O domínio capitalista encontrou nesta vontade um mercado, um nicho, uma indústria pronta a ser explorada. Centenas de americanos e europeus procuram experiências transformadoras que se podem materializar na construção de escolas no Uganda, casas no Haiti ou ainda em abraçar órfãos no Bali. A equação operacional é sempre igual em todos os casos: ocidentais ricos podem fazer o bem, experimentar algo que as suas vidas afluentes não oferecem, e ter histórias para contar que supostamente os colocam num patamar moral superior.
Por muito altruísta que soe, o problema com o fenómeno do "voluntourism" é o seu foco singular na procura de uma experiência por parte do voluntário em detrimento das reais necessidades da comunidade recipiente.
A sedução redutora dos problemas dos outros enquanto coletivo é o que leva milhares de turistas a realizar voluntariado sem a mínima noção dos paradigmas culturais, económicos e históricos que levaram à situação dos países que são os seus alvos. Tudo advém de uma perspetiva ocidental de que os nossos problemas são mais complexos e difíceis de resolver e que para países de terceiro mundo basta fazer um conjunto de boas acções para que as próprias se mantenham e tenham repercussões positivas. Nada de mais ilusório. De que vale a construção de casas para famílias que seguidamente não têm educação e formação para sustentar as mesmas? Casos reais como estes são produto de um mecanismo que serve as aparências, que alimenta o narcisismo ocidental e o complexo de salvadores, de heróis, de descobridores e educadores que vem desde a era dos descobrimentos e que traz consigo um peso imperialista, colonialista e, inevitavelmente, racista. A lógica hegemónica na sociedade ocidental branca pode manifestar-se desses modos inocentes, permanecendo disfarçada, escondida sob o véu de um "bem maior".
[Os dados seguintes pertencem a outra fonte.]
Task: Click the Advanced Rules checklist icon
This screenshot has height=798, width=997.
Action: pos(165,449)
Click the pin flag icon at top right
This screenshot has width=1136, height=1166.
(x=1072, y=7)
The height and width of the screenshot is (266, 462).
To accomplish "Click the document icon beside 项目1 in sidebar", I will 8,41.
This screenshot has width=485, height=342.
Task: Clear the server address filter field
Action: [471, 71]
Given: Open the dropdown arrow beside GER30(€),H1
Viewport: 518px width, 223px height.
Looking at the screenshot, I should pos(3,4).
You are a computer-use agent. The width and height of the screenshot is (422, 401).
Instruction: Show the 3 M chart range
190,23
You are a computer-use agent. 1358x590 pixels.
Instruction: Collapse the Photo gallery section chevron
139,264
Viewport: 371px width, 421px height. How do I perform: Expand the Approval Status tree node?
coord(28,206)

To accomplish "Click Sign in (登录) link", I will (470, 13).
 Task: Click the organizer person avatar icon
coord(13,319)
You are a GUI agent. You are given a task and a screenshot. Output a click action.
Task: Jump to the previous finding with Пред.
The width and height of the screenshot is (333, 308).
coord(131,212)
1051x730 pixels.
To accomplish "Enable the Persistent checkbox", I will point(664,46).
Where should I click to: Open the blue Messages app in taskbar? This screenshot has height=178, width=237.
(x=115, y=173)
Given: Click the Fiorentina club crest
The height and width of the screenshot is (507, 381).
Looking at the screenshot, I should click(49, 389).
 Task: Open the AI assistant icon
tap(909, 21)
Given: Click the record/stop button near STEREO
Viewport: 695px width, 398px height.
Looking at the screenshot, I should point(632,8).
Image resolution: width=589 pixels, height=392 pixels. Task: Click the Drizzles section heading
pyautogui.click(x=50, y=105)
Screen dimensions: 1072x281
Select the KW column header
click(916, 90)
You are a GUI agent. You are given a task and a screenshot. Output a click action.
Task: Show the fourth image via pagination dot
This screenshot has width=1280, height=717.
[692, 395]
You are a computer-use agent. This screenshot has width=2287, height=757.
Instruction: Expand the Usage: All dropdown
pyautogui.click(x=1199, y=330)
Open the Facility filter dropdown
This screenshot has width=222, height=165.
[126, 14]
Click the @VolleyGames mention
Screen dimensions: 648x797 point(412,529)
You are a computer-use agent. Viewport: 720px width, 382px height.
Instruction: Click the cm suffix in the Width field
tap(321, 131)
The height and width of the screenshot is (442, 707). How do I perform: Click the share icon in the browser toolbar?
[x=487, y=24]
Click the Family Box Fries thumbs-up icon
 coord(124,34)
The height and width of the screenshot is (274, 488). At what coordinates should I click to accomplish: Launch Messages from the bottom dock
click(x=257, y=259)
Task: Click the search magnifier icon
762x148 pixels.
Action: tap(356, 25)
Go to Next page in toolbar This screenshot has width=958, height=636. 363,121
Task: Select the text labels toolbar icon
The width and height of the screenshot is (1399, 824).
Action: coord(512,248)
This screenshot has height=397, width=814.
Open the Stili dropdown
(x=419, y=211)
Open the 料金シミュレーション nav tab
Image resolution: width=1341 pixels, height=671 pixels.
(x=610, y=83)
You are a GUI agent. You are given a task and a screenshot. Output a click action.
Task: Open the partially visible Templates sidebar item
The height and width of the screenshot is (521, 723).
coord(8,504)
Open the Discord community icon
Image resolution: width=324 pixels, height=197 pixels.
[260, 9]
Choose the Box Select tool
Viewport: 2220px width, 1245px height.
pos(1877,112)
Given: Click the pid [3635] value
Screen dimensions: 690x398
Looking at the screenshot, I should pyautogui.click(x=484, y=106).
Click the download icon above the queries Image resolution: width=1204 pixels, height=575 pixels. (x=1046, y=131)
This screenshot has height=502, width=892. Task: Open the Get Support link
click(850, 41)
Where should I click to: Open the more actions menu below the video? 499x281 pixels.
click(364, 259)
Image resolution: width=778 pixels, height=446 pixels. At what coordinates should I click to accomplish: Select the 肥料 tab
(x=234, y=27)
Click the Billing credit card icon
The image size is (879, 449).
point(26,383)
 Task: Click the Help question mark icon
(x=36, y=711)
Estas lógicas são reforçadas pela era da comunicação em que vivemos, na qual é possível partilhar instantaneamente fotos para todo o mundo, informando amigos e familiares do trabalho árduo que a pessoa está a realizar no estrangeiro. É criada uma cultura visual que fomenta a pena Fotos desses turistas voluntários com crianças subnutridas ou famílias claramente pobres rouba a essas pessoas o direito à sua própria narrativa, centrando tudo na elevação e deificação do branco bem-feitor. Mais que isso, os antropólogos Arthur e Joan Kleinman dizem que imagens de crianças e mulheres distantes, em sofrimento, sugerem que as suas comunidades são incapazes ou que estão desinteressadas no bem estar das suas próprias pessoas. Tais fotografias justificam atitudes e políticas paternalistas e colonialistas, sugerindo que o indivíduo da fotografia tem ser protegido, bem como representando, por outros, sendo esses "outros" a comunidade ocidental.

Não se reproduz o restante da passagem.